Table of STANDARDIZED RESIDUAL variance Empirical: variance components for the observed data Model: variance components expected for the data if exactly fit the Rasch model Total variance in observations: total variance in the observations around their Rasch expected values in standardized residual units Variance explained by measures: variance explained by the item difficulties, person abilities and rating scale structures.

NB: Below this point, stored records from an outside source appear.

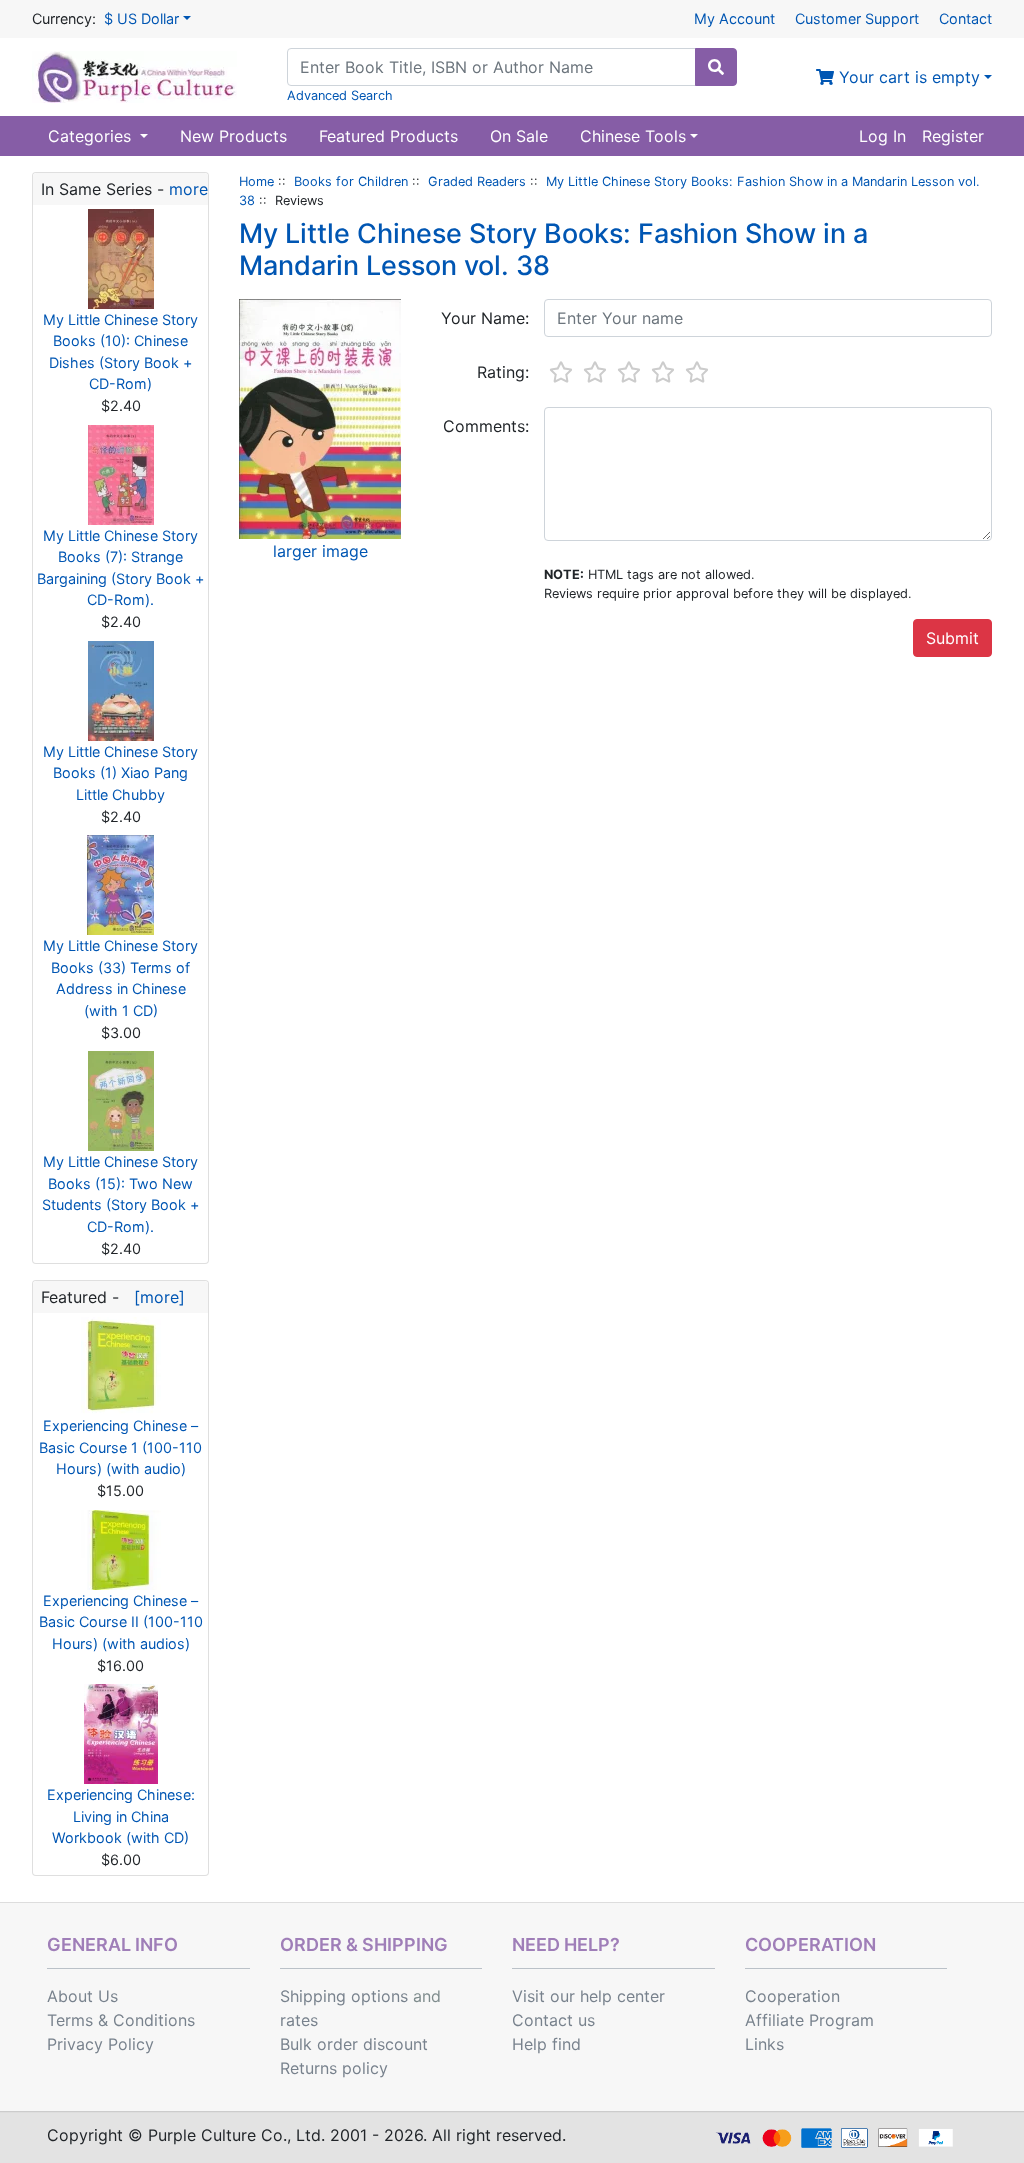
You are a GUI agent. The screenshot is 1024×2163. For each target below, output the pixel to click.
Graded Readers (477, 181)
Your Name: (485, 318)
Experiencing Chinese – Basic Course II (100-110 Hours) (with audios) (121, 1622)
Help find (546, 2044)
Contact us (553, 2020)
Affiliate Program (809, 2020)
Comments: (486, 426)
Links (764, 2044)
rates (299, 2020)
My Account (734, 18)
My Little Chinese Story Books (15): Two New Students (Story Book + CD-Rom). (120, 1194)
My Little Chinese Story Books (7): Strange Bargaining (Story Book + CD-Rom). (120, 568)
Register (953, 136)
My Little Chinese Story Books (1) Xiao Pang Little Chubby (120, 773)
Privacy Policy (100, 2044)
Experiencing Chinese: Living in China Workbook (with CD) (121, 1816)
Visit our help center (588, 1996)
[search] (716, 67)
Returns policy (334, 2068)
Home (256, 181)
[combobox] (491, 67)
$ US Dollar (141, 18)
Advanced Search (340, 95)
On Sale (519, 136)
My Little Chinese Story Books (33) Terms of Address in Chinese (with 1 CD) (120, 978)
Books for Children (351, 181)
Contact (965, 18)
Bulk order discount (354, 2044)
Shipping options (344, 1996)
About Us (82, 1996)
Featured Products (388, 136)
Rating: (503, 372)
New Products (233, 136)
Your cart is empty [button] (907, 77)
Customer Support (857, 18)
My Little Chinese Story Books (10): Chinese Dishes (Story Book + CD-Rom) (120, 352)
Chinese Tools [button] (633, 136)
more (188, 189)
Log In (882, 136)
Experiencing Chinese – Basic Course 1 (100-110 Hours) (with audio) (120, 1447)
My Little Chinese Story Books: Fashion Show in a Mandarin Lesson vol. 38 (553, 249)
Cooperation (792, 1996)
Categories (92, 136)
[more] (154, 1297)
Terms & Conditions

Unexplained variance (total): variance not explained by the Rasch measures Unexplained variance (explained by 1st, 2nd, ... factor): size of the first, second, ... component in the principal component decomposition of residuals

Unexplained variance explained by 1st factor The eigenvalue of the biggest residual dimension is 4.6. Indicating it has the strength of almost 5 items In other words, the contrast between the strongly positively loading items and the strongly negatively loading items on the first factor in the residuals has the strength of about 5 items. Since positive and negative loading is arbitrary, it is necessary to look at the items at the top and the bottom of the factor plot. Are those items substantively different? To the point they merit the construction of two separate tests?

How Big is Big? Rules of Thumb A "secondary dimension" must have the strength of at least 3 items. If the first factor has an eigenvalue less than 3, then the test is probably unidimensional. Individual items may still misfit. Simulation studies indicate that an eigenvalue less than 1.4 is at the random level; larger values indicate there is some structure present (R. Smith). No established criteria for when a deviation becomes a dimension. PCA is only indicative, but not definitive.

Consider Liking for Science Output… Do the items at the top differ substantively from those at the bottom?

If still in doubt… Split your items into two subtests, based on positive and negative loadings on the first residual factor. Measure everyone on the two subtests and cross-plot the measures. What is their correlation? Do you see two versions of the same story about the persons? If only a few people are noticeably off-diagonal, then you have a substantively unidimensional test.